Contents
- Heap Property
- Key Operations and Complexity
- Java PriorityQueue API
- Min-Heap Example — Top K elements
- Max-Heap with Custom Comparator
- When to Use a Heap
- Min-Heap — root is the smallest; every parent ≤ its children. Peek gives min in O(1).
- Max-Heap — root is the largest; every parent ≥ its children. Peek gives max in O(1).
- Heaps are stored as arrays: for node at index i, left child at 2i+1, right at 2i+2, parent at (i-1)/2.
| Operation | Time | Description |
| offer / add | O(log n) | Insert element, sift up |
| poll / remove | O(log n) | Remove root, sift down |
| peek | O(1) | View root without removing |
| contains | O(n) | Linear scan (no direct structure) |
| Build heap (heapify) | O(n) | Build from existing array |
Java's PriorityQueue<T> is a min-heap by default. Use a custom Comparator
to get a max-heap or to heap by a field of a custom object.
import java.util.PriorityQueue;
import java.util.Collections;
// Min-Heap (default) — smallest element at the top
PriorityQueue<Integer> minHeap = new PriorityQueue<>();
minHeap.offer(5);
minHeap.offer(1);
minHeap.offer(3);
System.out.println(minHeap.peek()); // 1 (minimum)
System.out.println(minHeap.poll()); // 1 (removes and returns min)
// Max-Heap — largest element at the top
PriorityQueue<Integer> maxHeap = new PriorityQueue<>(Collections.reverseOrder());
// or: new PriorityQueue<>((a, b) -> b - a);
maxHeap.offer(5);
maxHeap.offer(1);
maxHeap.offer(3);
System.out.println(maxHeap.peek()); // 5 (maximum)

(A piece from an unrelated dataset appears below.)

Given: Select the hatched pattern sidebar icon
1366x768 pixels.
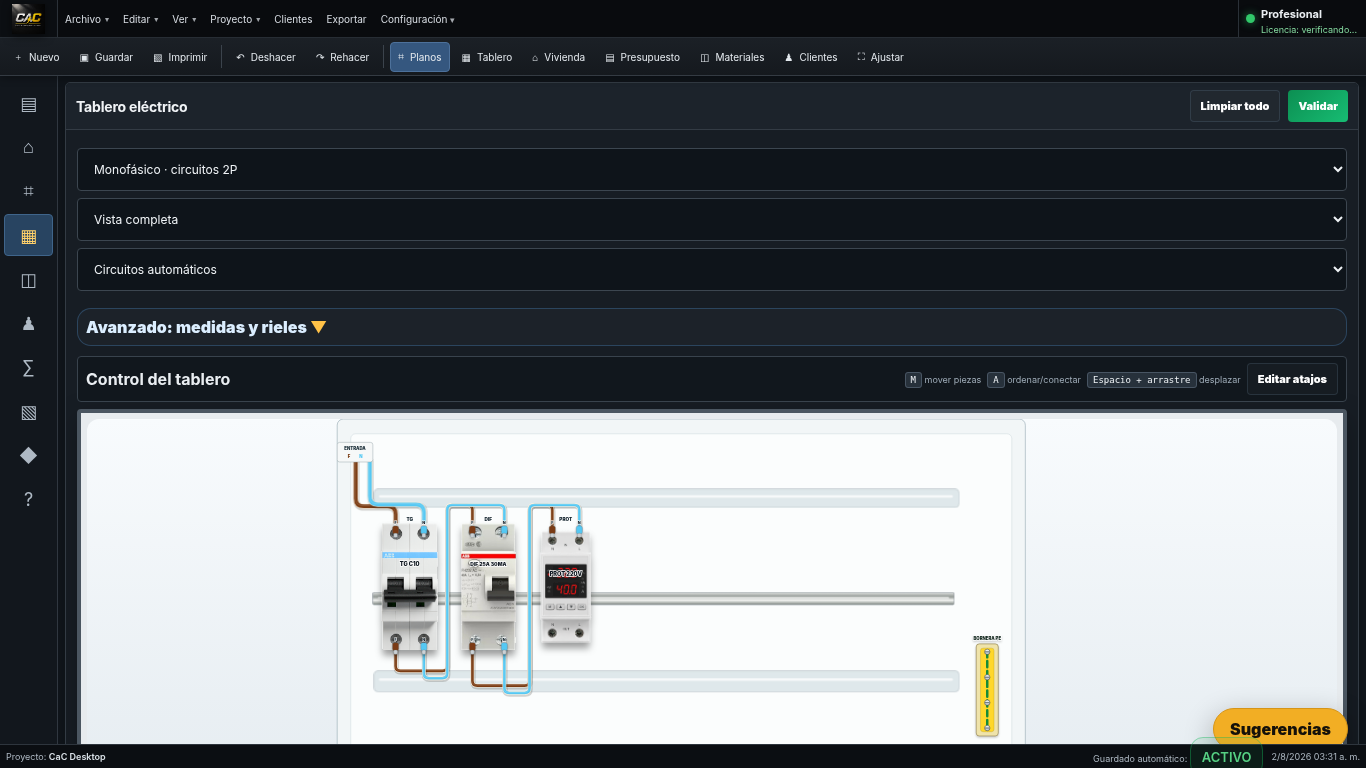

// Heap of custom objects — sorted by a field
PriorityQueue<int[]> pq = new PriorityQueue<>(Comparator.comparingInt(a -> a[0]));
pq.offer(new int[]{3, "c"});
pq.offer(new int[]{1, "a"});
pq.offer(new int[]{2, "b"});
int[] min = pq.poll(); // {1, "a"}
A common pattern: maintain a min-heap of size k to efficiently track the top-K largest elements.
If the heap exceeds size k, remove the minimum (the smallest of the top-K).
// Find top-K largest elements using a min-heap of size k
public int[] topKLargest(int[] nums, int k) {
PriorityQueue<Integer> minHeap = new PriorityQueue<>(); // min at top
for (int num : nums) {
minHeap.offer(num);
if (minHeap.size() > k) {
minHeap.poll(); // remove the smallest among top-k
}
}
// minHeap now contains the k largest elements
return minHeap.stream().mapToInt(Integer::intValue).toArray();
}
A min-heap of size k is the most memory-efficient way to find top-k largest elements.
Each insertion is O(log k), making the total time O(n log k) — much better than sorting O(n log n)
when k is small.
// Heap of tasks sorted by priority (highest priority first)
record Task(String name, int priority) {}
PriorityQueue<Task> taskQueue = new PriorityQueue<>(
Comparator.comparingInt(Task::priority).reversed()
);
taskQueue.offer(new Task("Email", 1));
taskQueue.offer(new Task("Deploy", 10));
taskQueue.offer(new Task("Meeting", 5));
while (!taskQueue.isEmpty()) {
System.out.println(taskQueue.poll().name());
}
// Output: Deploy, Meeting, Email (priority descending)
- Top-K / Bottom-K problems — find the k largest or smallest elements efficiently.
- Running median — maintain two heaps (max-heap for lower half, min-heap for upper half).
- Merge K sorted lists/arrays — always pick the current minimum from K candidates.
- Dijkstra's / Prim's algorithms — always expand the nearest unvisited node.
- Scheduling / simulation — process events in priority order.